The Essential Estate Planning For Small Business Guide

on November 10, 2017

What would happen to your business if something happened to you or one of your partners? It is vital to formulate a plan for succession or selling interest in your business. You must carefully consider your business’s viability without your leadership as well as potential market value. If you have questions or need assistance developing a plan call your LegalShield provider law firm. 

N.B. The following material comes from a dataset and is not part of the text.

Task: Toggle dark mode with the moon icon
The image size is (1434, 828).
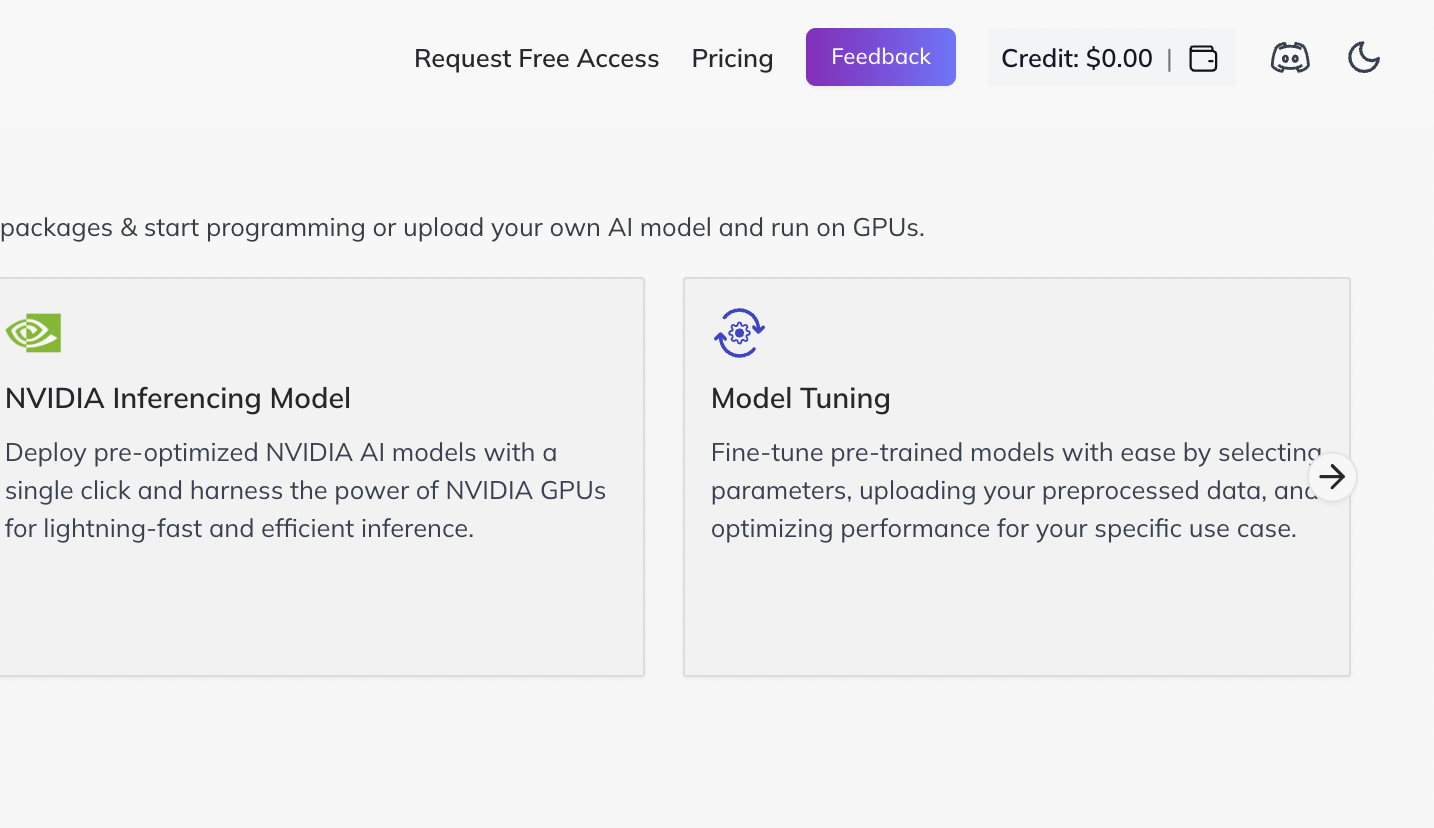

    1. Business Entities – If your business is a sole proprietorship it will have to close and liquidate assets if you are unable to work. Partnerships, LLCs and corporations require more advanced planning. It is important to discuss issues of succession with your partners or co-owners when you begin a business rather than waiting for a health crisis or other life event.
    2. Buy-Sell Agreements – A buy-sell agreement allows co-owners of a business to set terms for what will happen if a partner dies, becomes disabled, divorces a spouse or decides to leave. The agreement should define who is eligible to buy a controlling interest in the business, the specific events that would lead to a sale and the amount to be paid. A buy-sell agreement can help avoid disputes and expensive legal battles that can destroy the business.
    3. Shareholder or Operating Agreements – Shareholder agreements for corporations and operating agreements for LLCs may also include provisions to restrict the transfer of member interest and limit control of the business. Talk to your LegalShield provider attorney to find out what is best for your business.
    4. Personal Estate Plan – Make sure you have a personal estate plan in place to protect your family. A last will and testament is just one of the benefits of the LegalShield family plan. For more information on the LegalShield family plan, contact member services at 1-800-654-7757.
    5. Insurance – It is possible to purchase officer life insurance or key person insurance to help protect the company if an owner, operator or other vital employee dies. Officer life insurance can be used to buy the deceased partner’s interest in the company or help provide sufficient capital to keep the business running. Key person insurance can be used to hire a replacement employee or mitigate the loss of a critical employee. Premiums may be prohibitively expensive for some businesses. Talk to a qualified insurance agent to learn more.
    6. Taxes – It is important to consider the tax implications of your agreements and insurance policies. Talk to a tax professional to discuss the pros and cons of various policies and agreements. Make sure you understand what type of insurance premiums are tax deductible and that you know how any payout on a policy will be taxed.
    7. Important Documents – Make sure all of your signed agreements, your estate plan and insurance policies are kept in a safe location where they can be accessed should something happen to you. Provide your family and your business partners with the information they need and copies of any documents that may be required to carry out your plan. Talk about your wishes to ensure there are no surprises.